▼
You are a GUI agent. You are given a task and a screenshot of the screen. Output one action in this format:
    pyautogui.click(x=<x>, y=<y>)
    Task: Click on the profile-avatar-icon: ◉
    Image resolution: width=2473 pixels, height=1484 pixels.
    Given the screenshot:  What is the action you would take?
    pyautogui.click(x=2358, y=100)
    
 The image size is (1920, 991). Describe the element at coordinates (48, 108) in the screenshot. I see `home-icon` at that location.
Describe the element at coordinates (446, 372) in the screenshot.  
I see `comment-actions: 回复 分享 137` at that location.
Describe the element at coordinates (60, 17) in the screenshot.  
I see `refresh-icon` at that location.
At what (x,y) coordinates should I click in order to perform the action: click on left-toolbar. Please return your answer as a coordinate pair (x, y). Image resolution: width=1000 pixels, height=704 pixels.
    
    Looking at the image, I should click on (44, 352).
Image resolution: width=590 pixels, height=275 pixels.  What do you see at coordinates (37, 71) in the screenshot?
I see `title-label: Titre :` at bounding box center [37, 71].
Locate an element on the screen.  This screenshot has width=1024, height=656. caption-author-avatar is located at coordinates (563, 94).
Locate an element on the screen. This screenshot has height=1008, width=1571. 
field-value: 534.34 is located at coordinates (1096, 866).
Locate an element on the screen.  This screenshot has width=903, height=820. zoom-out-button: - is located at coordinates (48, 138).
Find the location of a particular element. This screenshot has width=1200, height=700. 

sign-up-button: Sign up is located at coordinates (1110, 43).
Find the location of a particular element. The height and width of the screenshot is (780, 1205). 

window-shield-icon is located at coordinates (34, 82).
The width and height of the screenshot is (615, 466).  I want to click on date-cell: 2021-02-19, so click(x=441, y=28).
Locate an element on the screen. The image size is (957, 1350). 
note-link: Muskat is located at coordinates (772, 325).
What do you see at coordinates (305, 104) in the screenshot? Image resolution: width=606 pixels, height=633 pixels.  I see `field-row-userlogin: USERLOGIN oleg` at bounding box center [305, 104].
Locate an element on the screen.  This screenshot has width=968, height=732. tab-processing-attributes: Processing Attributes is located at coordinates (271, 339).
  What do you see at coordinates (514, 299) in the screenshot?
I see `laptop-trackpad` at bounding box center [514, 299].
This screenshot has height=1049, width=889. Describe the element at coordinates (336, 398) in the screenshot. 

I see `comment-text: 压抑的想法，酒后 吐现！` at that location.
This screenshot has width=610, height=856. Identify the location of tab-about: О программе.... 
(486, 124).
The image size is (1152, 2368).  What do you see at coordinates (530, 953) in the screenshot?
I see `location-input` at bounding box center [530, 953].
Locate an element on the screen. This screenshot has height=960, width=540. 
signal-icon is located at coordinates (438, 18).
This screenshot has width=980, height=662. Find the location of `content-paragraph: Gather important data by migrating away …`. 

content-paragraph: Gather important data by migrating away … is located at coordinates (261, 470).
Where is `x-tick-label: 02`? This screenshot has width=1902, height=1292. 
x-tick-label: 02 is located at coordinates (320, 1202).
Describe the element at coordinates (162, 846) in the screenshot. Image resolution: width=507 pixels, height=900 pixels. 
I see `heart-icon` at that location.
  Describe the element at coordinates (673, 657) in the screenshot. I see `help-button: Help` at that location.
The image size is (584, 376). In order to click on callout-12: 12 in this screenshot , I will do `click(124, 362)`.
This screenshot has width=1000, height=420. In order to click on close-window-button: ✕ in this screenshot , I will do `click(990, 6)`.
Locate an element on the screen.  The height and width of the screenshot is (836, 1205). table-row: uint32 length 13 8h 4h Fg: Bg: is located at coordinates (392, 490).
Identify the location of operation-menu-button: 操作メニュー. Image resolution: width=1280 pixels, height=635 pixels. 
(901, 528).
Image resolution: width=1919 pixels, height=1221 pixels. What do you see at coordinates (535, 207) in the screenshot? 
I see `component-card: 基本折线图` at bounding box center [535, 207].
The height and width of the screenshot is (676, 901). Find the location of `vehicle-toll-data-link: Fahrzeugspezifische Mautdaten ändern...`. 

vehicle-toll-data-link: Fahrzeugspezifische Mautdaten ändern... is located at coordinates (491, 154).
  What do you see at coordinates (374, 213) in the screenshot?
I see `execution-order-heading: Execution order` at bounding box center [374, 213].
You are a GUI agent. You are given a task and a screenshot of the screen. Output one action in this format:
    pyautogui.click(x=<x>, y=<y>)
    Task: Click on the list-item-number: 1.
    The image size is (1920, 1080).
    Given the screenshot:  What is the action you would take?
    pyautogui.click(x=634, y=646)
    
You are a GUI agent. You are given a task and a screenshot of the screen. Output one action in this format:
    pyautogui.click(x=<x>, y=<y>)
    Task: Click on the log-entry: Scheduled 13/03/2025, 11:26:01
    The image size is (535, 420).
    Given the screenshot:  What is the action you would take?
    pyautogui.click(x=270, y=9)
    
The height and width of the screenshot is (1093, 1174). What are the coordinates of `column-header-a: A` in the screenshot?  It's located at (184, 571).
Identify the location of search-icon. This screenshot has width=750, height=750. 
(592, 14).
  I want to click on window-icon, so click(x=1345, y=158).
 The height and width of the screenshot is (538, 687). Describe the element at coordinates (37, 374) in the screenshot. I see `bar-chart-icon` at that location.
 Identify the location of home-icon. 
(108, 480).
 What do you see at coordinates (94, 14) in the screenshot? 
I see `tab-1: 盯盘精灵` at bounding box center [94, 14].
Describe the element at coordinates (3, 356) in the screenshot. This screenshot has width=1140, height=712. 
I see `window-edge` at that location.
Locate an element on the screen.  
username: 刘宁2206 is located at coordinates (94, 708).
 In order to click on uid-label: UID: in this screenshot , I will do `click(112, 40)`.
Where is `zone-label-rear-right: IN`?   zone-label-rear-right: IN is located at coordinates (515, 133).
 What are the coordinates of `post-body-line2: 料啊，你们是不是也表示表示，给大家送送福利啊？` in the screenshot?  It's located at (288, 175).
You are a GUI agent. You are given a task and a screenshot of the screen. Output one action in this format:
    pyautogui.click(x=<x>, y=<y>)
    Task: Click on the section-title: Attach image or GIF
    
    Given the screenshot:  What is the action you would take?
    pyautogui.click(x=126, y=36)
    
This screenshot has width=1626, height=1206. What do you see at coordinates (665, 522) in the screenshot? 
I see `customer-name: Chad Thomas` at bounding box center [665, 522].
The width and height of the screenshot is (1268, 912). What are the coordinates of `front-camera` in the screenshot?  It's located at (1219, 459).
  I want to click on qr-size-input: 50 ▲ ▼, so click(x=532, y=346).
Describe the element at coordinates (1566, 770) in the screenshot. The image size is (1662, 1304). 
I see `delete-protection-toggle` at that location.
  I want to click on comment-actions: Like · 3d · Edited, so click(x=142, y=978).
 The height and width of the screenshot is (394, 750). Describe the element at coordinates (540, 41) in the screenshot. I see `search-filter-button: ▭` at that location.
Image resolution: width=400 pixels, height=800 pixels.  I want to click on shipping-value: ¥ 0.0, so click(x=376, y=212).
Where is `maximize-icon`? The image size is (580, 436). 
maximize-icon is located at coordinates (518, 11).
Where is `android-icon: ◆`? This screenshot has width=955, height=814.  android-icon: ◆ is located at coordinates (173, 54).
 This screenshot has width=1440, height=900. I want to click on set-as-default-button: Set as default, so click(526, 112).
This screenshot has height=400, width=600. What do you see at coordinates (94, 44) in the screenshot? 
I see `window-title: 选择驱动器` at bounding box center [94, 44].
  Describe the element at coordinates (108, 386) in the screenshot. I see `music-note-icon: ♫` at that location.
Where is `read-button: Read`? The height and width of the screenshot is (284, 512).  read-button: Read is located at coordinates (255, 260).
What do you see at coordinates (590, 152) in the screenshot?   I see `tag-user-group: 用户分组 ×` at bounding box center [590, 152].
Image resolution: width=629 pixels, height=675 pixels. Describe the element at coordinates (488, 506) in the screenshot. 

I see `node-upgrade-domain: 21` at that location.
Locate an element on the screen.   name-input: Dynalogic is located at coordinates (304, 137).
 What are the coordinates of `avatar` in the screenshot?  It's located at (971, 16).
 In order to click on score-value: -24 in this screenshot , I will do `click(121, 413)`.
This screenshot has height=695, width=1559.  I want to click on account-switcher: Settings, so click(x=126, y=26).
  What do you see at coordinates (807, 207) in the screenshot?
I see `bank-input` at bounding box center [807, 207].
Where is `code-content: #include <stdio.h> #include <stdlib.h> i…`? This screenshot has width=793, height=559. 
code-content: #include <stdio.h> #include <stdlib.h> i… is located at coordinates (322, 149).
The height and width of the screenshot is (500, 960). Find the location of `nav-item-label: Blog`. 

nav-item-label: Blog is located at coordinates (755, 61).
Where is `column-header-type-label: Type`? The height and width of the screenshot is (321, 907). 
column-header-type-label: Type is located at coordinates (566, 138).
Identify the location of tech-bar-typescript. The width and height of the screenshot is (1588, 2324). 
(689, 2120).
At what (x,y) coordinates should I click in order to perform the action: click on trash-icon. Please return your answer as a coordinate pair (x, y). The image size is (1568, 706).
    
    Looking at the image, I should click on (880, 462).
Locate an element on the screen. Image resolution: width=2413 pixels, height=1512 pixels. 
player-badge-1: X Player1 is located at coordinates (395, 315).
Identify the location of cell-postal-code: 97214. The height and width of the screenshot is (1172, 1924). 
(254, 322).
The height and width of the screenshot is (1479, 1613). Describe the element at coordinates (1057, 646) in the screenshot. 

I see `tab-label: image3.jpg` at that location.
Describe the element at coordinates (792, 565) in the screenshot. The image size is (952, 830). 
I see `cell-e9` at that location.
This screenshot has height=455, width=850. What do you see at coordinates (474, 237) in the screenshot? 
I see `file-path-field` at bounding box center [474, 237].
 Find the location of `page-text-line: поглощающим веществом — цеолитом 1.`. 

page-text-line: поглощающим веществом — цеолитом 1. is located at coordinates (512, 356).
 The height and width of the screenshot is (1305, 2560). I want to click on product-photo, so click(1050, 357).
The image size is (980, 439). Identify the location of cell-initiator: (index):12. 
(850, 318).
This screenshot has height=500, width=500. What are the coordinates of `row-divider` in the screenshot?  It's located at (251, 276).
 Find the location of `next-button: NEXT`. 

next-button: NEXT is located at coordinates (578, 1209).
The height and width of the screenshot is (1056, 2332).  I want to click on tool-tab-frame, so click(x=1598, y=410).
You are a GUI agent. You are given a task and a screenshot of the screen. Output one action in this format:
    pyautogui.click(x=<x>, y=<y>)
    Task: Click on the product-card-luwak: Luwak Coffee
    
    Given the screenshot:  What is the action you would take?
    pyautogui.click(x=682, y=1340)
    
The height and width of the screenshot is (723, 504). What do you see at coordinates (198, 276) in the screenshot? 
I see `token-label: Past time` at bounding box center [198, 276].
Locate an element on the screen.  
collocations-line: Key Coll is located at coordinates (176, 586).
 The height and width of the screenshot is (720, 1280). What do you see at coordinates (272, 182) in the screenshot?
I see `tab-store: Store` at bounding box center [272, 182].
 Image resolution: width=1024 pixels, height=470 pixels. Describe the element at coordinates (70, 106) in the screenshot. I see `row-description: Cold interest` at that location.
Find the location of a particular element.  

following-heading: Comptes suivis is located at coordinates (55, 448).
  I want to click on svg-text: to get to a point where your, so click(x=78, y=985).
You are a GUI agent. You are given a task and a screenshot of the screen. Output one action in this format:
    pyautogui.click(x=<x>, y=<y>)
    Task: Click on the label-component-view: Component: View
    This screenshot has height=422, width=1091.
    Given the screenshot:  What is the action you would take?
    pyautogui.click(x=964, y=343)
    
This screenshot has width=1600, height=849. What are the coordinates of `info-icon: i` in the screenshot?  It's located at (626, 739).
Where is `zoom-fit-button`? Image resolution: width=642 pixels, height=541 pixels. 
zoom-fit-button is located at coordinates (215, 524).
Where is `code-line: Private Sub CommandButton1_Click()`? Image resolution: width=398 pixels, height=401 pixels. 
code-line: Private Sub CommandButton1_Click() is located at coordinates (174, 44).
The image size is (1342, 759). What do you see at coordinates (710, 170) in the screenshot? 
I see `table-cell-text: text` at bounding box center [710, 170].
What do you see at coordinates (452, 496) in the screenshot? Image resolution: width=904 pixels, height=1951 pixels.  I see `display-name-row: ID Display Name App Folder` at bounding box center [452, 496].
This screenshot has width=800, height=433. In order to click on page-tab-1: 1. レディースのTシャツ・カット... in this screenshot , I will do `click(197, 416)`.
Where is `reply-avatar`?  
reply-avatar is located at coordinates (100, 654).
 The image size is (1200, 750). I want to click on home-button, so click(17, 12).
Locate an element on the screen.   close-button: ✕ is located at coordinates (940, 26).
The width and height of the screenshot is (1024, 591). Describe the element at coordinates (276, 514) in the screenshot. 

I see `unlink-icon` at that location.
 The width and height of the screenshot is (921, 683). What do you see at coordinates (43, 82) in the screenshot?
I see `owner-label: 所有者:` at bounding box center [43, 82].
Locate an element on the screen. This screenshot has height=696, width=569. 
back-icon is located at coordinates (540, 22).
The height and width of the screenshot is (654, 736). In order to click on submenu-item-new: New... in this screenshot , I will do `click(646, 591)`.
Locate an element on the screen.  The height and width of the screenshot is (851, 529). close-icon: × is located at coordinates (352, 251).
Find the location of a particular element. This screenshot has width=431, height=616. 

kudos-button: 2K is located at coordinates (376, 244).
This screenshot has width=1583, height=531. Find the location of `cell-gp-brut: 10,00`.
▲
Required work >>
Render the rows above as a Markdown table with the columns "No." and "Line", beginning at the line that has "at (971, 16)." and stopping after the line that has "(254, 322).". Number each line in the "No." column and leave out blank lines.

Written solution >>
| No. | Line |
|---|---|
| 1 |  What are the coordinates of `avatar` in the screenshot?  It's located at (971, 16). |
| 2 |  In order to click on score-value: -24 in this screenshot , I will do `click(121, 413)`. |
| 3 | This screenshot has height=695, width=1559.  I want to click on account-switcher: Settings, so click(x=126, y=26). |
| 4 |   What do you see at coordinates (807, 207) in the screenshot? |
| 5 | I see `bank-input` at bounding box center [807, 207]. |
| 6 | Where is `code-content: #include <stdio.h> #include <stdlib.h> i…`? This screenshot has width=793, height=559.  |
| 7 | code-content: #include <stdio.h> #include <stdlib.h> i… is located at coordinates (322, 149). |
| 8 | The height and width of the screenshot is (500, 960). Find the location of `nav-item-label: Blog`.  |
| 9 | nav-item-label: Blog is located at coordinates (755, 61). |
| 10 | Where is `column-header-type-label: Type`? The height and width of the screenshot is (321, 907).  |
| 11 | column-header-type-label: Type is located at coordinates (566, 138). |
| 12 | Identify the location of tech-bar-typescript. The width and height of the screenshot is (1588, 2324).  |
| 13 | (689, 2120). |
| 14 | At what (x,y) coordinates should I click in order to perform the action: click on trash-icon. Please return your answer as a coordinate pair (x, y). The image size is (1568, 706). |
| 15 |     Looking at the image, I should click on (880, 462). |
| 16 | Locate an element on the screen. Image resolution: width=2413 pixels, height=1512 pixels.  |
| 17 | player-badge-1: X Player1 is located at coordinates (395, 315). |
| 18 | Identify the location of cell-postal-code: 97214. The height and width of the screenshot is (1172, 1924).  |
| 19 | (254, 322). |